In this lab you will use Logisim, a graphical design tool for logic circuits, to create and similate a logic design.

Because Logisim is written in Java, it will only requires the Java JRE to run. You can download a copy for your home copy from the Logisim web site.

## Getting started

Lauch Logisim by opening a terminal window and typing the following command.

```
logisim &
```

## Task 1: Beginning

We’d like for you to first try out the Logisim Beginner’s tutorial. This will show you how to create place gates with a circuit, connect the gates, and test out your work.

Now, there is one change we’d like for you to make to your circuit. The OR and AND gates are really only using two inputs. We want you to click on those gates and change the number of inputs from five to two. If you need more guidance, read the tutorial on Libraries and Attributes.

When you have completed the Beginner’s tutorial, show the instructor your completed XOR circuit.

## Task 2: Subcircuits

Large logic circuits are composed of moduels of subcircuits just as
large program are composed of libraries and classes.
Take a minute to read the *brief* tutotials on
Creating circuits and
Using circuits.
Don’t worry about what a MUX is. You’ll find out later.

Start this task by building a subcircuit, called `IMPLIES`

,
corresponding to one of the most
important operators of symbolic logic, the *logical implication*
operator,
generally written as →. In a functional style of definition,
this operation can be defined as
IMPLIES(α, β) ≡ OR(NOT(α), β).
Digital logical designers would prefer
α’+β, C/C++/Java programmers write
`!`

α `||`

β,
while
logicians
are fond of
¬α∨β.
(Incidently, the logicians certainly get priority in HTML:
`¬` is ¬,
`&and` is ∧,
and `&or` is ∨.)

Next go to the *main* schematic and add two instances
of the IMPLIES subcircuit and a single two-input AND gate.
Connect these two IMPLIES subcircuits to create a two-input EQV
(for ”equivalence“) circuit which outputs 1 if and only
if both inputs are equal.
You can do this by following the relation

EQV(α, β) = AND(IMPLIES(α, β), IMPLIES(β, α))

Once again, demonstrate your successful completion of this task to a lab instructor.

## Task 3: From Truth Table to Schematic

Between lecture, your reading, and this lab, you now have all the tools needed to take a truth table and implement it in a Logisim schematic. Given the following truth table, complete the tasks below.

inputs | output | ||
---|---|---|---|

a | b | c | x |

0 | 0 | 0 | 0 |

0 | 0 | 1 | 0 |

0 | 1 | 0 | 1 |

0 | 1 | 1 | 0 |

1 | 0 | 0 | 1 |

1 | 0 | 1 | 0 |

1 | 1 | 0 | 1 |

1 | 1 | 1 | 1 |

Start by deriving the Boolean equation as we did in class (known
as *canonical sum-of-products form*) for this truth table.

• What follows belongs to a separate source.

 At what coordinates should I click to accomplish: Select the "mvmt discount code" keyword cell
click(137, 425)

Now implement your boolean equations schematic in Logisim using standard gates. Be sure you label your input and output pins using either the “Label” attribute field of the pin.

Your circuit will (potentially) require the inputs and the negation of each of those inputs. The figure below represents three inputs and their negations in an easy-to-read standard layout. Use a similar layout in your circuit.

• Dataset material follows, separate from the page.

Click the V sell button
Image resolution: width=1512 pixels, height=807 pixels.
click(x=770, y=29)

Show your canonical SOP and your working schematic to a lab instructor.

## Part 4: Simplifying Your Schematic

Although the circuit that you designed above may implement the truth table,
it may not be the most efficient implementation. Very often it is possible to *simplify* the logical expression representing a truth table using boolean algebra rules. The procedure for doing this can be automated and represented graphically, typically as a *Karnaugh Map*. Logisim implements such a simplification procedure and you can use that implementation to identify the most efficient circuit representing a truth table.

Perform the following steps to apply the Karnaugh map optimization.

- Select "main" in the "Explorer window" and verify that the circuit representing the truth table is showing in Logisim's circuit window. If not, select the project that contains the truth table circuit.
- Select "Project" from the menu bar and then select "Analyze Circuit" from the drop-down menu.
- In the Combinational Analysis window that appears, select the "Minimized" Tab, set the minimized logic expression as the working expression using the "Set As Expression" button and select the "Build Circuit" button to see the new implementation of the truth table.

Also, take some time to investigate the other tabs on the Combinational Analysis Window.

Show your simplified circuit to a lab instructor.